### INFORMATION GIVEN
+--

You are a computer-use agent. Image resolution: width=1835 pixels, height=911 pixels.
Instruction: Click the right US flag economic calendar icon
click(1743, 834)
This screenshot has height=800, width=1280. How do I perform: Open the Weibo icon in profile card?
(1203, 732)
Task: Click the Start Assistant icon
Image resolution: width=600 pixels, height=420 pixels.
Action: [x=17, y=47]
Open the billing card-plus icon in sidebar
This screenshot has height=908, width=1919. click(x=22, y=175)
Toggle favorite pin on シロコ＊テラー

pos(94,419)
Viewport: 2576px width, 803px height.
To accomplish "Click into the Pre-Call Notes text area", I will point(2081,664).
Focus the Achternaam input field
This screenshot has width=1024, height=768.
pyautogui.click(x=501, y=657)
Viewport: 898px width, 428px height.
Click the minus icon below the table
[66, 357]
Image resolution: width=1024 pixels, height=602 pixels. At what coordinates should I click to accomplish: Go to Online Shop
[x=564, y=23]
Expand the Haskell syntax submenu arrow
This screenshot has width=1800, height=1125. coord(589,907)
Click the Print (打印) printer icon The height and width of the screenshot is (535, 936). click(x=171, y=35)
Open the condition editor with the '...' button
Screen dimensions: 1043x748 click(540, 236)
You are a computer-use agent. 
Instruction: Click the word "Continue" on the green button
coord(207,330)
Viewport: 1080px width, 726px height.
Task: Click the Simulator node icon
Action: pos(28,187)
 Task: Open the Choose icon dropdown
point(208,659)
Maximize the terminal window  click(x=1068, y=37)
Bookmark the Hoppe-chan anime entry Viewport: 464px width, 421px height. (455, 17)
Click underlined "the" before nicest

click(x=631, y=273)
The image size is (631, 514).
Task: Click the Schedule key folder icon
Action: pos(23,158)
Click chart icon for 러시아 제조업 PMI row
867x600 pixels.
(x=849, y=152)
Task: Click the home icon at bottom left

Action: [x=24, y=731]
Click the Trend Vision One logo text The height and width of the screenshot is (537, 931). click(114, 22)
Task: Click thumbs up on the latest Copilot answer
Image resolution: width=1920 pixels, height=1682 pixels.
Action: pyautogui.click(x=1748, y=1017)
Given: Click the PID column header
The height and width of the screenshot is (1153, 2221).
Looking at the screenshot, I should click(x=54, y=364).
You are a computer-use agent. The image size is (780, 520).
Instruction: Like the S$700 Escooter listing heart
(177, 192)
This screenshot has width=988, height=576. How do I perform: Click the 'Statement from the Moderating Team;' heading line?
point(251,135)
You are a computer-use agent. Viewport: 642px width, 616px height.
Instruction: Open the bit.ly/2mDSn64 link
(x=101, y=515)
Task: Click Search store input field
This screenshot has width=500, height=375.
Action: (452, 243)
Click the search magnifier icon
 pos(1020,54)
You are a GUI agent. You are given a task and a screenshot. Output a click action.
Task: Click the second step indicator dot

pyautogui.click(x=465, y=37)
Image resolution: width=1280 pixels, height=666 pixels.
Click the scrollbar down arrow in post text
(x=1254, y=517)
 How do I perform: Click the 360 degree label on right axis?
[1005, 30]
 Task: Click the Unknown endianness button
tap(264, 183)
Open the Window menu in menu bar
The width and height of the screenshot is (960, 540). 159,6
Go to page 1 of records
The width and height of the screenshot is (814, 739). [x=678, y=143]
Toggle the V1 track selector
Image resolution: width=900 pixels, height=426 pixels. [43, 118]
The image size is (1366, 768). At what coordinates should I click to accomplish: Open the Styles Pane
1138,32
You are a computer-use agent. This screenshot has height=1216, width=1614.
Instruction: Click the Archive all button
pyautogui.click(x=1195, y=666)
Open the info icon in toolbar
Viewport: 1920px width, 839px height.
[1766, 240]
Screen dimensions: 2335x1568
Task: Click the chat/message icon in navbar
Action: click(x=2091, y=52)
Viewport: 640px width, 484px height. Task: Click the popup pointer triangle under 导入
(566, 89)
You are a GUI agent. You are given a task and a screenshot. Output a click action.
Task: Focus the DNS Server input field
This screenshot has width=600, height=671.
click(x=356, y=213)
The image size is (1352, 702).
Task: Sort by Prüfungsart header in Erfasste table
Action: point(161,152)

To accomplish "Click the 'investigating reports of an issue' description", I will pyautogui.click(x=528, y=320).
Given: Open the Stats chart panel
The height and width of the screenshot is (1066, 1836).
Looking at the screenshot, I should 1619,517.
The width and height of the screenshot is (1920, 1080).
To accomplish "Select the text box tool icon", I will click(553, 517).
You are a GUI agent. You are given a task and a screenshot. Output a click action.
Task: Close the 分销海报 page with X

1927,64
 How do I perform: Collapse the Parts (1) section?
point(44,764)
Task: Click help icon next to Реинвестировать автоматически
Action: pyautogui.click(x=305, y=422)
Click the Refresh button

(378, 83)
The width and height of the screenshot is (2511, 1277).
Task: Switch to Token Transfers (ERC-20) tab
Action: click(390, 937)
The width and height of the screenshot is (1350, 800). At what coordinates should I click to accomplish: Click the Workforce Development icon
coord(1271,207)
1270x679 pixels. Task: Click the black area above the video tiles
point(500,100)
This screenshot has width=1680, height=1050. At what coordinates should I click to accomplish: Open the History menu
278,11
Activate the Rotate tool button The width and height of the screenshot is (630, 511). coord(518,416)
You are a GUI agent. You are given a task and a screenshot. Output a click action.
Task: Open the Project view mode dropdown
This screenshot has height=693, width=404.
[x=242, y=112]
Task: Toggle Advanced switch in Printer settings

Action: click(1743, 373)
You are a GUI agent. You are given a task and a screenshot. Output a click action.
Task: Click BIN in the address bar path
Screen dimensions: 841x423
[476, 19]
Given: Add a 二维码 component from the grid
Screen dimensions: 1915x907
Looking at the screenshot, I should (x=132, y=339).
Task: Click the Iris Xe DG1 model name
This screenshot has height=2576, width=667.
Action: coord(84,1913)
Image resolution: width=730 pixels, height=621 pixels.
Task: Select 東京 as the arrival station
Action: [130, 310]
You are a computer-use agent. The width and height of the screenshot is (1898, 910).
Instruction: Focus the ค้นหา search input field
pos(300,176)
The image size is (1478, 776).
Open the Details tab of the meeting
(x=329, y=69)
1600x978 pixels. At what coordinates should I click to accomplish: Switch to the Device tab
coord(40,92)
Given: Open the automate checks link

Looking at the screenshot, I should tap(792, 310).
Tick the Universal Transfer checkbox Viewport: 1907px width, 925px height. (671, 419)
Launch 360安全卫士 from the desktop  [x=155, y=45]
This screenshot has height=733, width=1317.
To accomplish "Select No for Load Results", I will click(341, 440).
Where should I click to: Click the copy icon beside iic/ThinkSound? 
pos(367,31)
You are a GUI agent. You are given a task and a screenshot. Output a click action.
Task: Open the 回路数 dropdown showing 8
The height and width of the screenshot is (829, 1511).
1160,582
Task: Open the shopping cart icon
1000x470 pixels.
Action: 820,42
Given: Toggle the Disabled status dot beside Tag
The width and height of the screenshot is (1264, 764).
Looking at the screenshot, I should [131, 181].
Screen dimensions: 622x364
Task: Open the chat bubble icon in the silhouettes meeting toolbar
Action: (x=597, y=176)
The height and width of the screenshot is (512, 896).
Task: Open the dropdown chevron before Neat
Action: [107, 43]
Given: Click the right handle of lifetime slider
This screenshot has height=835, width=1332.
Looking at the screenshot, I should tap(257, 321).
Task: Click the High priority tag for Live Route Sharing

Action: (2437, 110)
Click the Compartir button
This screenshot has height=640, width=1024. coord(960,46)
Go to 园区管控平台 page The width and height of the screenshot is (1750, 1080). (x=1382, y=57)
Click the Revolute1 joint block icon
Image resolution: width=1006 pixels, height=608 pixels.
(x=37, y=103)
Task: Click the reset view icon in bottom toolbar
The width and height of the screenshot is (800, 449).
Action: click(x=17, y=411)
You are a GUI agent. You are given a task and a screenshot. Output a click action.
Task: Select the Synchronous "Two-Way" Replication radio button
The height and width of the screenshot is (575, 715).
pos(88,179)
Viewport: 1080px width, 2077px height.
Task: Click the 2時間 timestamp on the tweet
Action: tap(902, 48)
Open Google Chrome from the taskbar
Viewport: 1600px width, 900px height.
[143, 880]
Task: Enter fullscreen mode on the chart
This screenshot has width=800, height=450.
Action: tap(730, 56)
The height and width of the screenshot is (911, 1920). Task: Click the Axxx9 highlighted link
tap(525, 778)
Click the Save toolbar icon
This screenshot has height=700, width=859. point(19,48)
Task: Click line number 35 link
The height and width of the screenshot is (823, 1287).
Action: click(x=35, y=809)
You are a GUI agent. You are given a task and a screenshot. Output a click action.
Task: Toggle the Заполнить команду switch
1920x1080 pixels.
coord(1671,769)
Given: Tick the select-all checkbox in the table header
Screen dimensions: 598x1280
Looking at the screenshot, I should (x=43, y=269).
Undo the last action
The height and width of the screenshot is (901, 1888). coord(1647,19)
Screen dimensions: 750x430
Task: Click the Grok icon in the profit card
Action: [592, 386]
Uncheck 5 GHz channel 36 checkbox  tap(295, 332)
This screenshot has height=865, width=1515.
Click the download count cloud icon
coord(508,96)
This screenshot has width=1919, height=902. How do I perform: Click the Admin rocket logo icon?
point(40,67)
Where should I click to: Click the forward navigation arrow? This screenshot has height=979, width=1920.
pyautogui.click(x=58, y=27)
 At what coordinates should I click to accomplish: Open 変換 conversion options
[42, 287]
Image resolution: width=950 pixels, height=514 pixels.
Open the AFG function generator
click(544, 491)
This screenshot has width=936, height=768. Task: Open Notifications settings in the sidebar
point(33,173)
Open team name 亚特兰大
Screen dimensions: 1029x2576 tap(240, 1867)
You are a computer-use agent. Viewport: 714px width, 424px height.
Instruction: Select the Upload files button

+--

### WHAT IS NEEDED
Rewrite the material from the line with "Open the condition" to the line with "Bookmark the Hoppe-chan", substituting "console" for "terminal" and leaving everything else as it is.

### EXERCISE OUTPUT
Open the condition editor with the '...' button
Screen dimensions: 1043x748 click(540, 236)
You are a computer-use agent. 
Instruction: Click the word "Continue" on the green button
coord(207,330)
Viewport: 1080px width, 726px height.
Task: Click the Simulator node icon
Action: pos(28,187)
 Task: Open the Choose icon dropdown
point(208,659)
Maximize the console window  click(x=1068, y=37)
Bookmark the Hoppe-chan anime entry Viewport: 464px width, 421px height. (455, 17)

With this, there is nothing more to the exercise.